Witnesses also testified that Abdo had intended to kidnap a soldier and execute him on video. That plot, hatched while he was still assigned to Fort Campbell, Kentucky, fell apart after he fled the state.

Authorities found body bags and bleach to clean up a crime scene. Abdo had also acquired a stun gun and a cattle prong.

One witness testified that Abdo told him that the attack was intended to show support for Major Nidal Malik Hasan, a Muslim military psychiatrist accused of killing 12 soldiers and a civilian in a 2009 shooting.

The FBI alleges that Hasan, who will go on trial on August 20 at Fort Hood, had contacts with radical U.S.-born cleric Anwar al-Awlaqi, a leading member of Al-Qaida in the Arabian Peninsula.

Awlaqi was killed in a September 2011 U.S. drone strike in Yemen.

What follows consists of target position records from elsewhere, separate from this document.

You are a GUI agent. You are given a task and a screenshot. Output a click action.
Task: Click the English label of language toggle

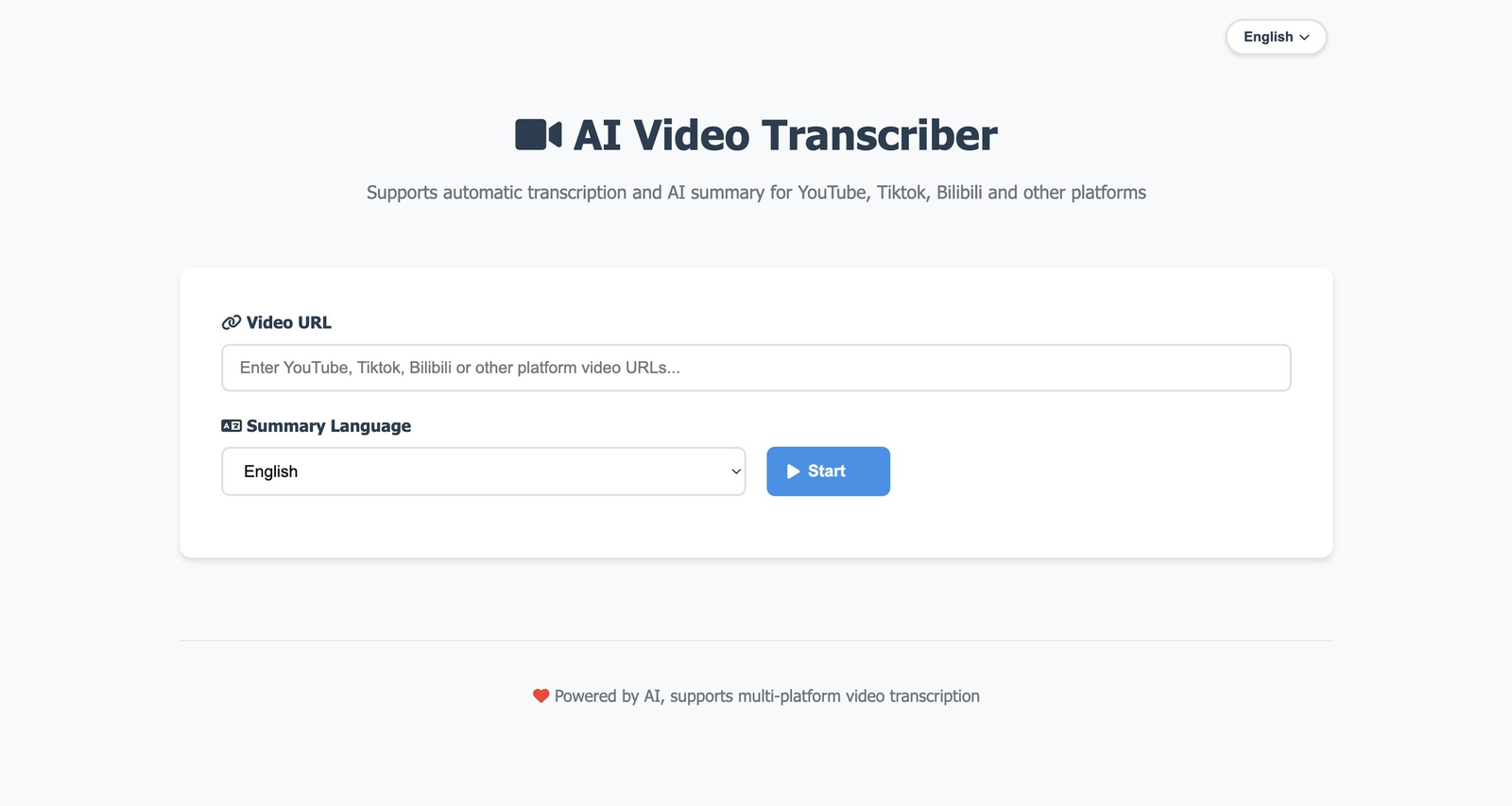(x=1268, y=37)
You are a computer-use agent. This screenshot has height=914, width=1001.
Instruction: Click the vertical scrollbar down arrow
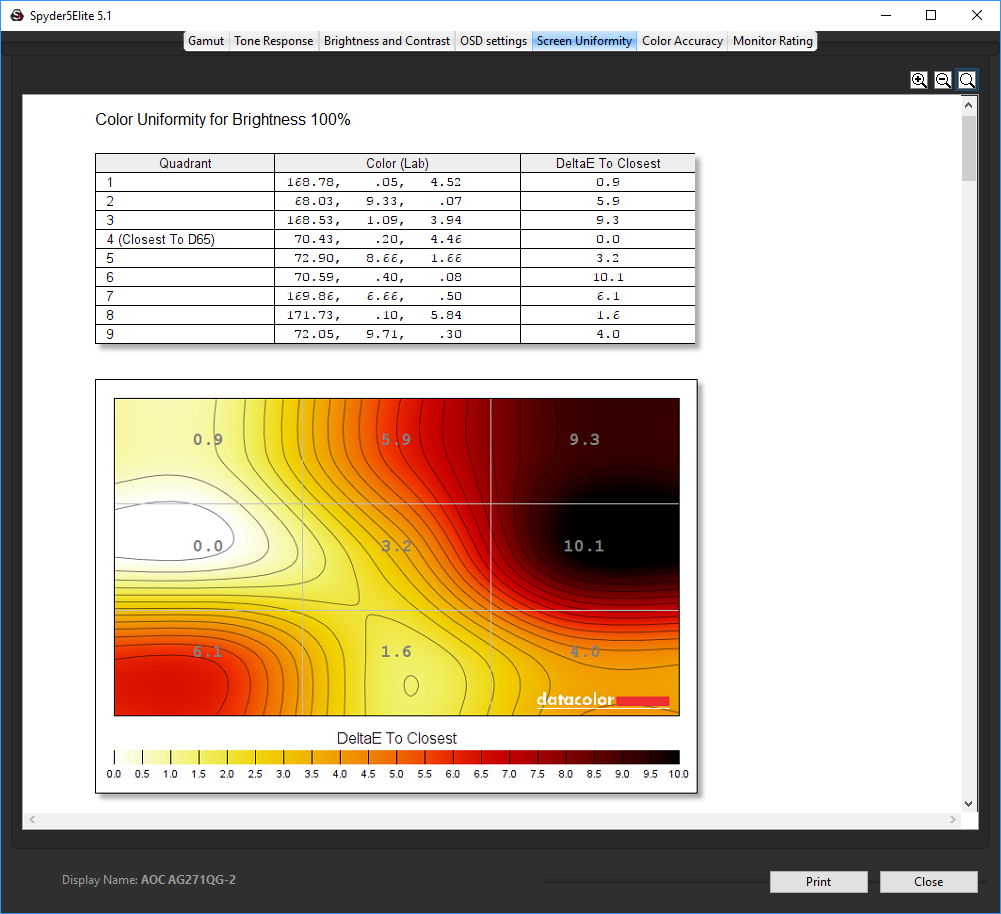point(968,804)
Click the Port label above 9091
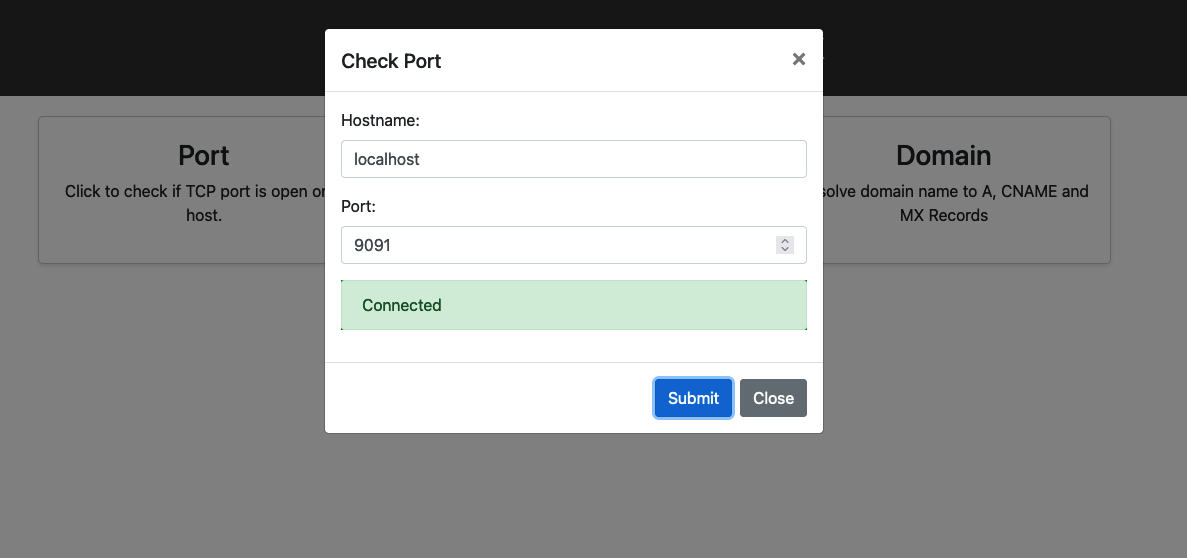This screenshot has height=558, width=1187. tap(358, 206)
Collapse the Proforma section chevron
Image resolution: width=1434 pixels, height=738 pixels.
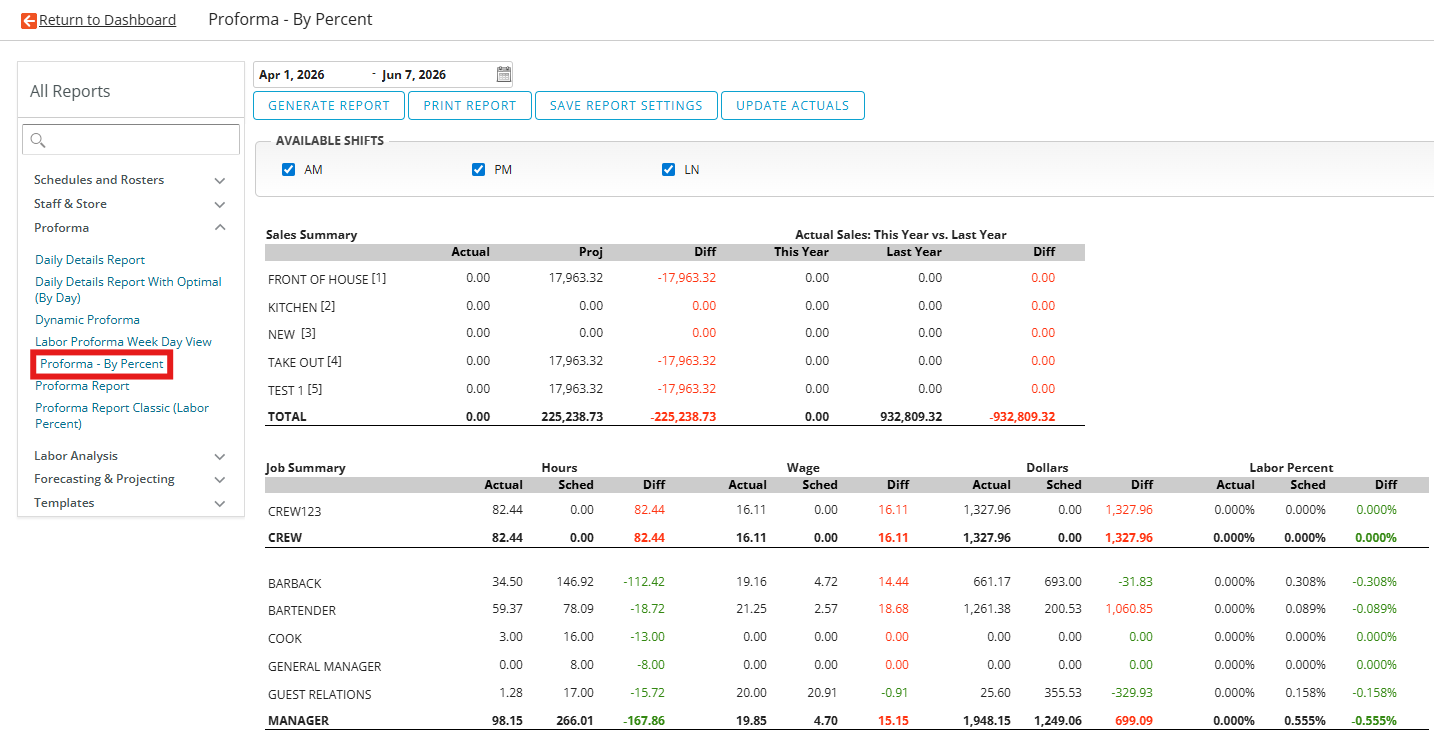pos(220,228)
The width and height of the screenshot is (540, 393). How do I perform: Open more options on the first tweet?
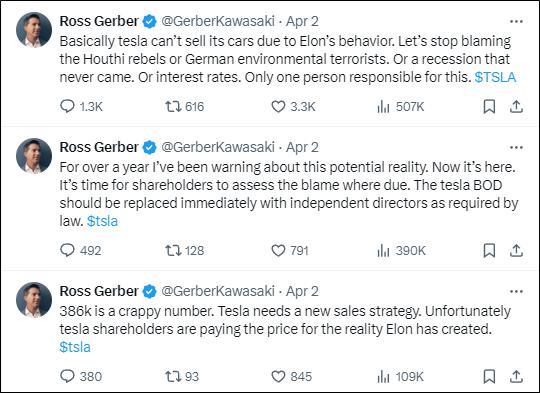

A series of email messages between the two indicated that Hasan talked of whether it was moral for Palestinians to kill Israeli civilians, but there was no indication that he actually sought permission to attack Fort Hood.

Abdo, however, made his intentions clear after his arrest.

"He stated he wanted to do it for the sake of the men and women of Afghanistan, that they had been wronged," FBI agent Charles Michael Owens testified during the trial, citing an Abdo's interrogation.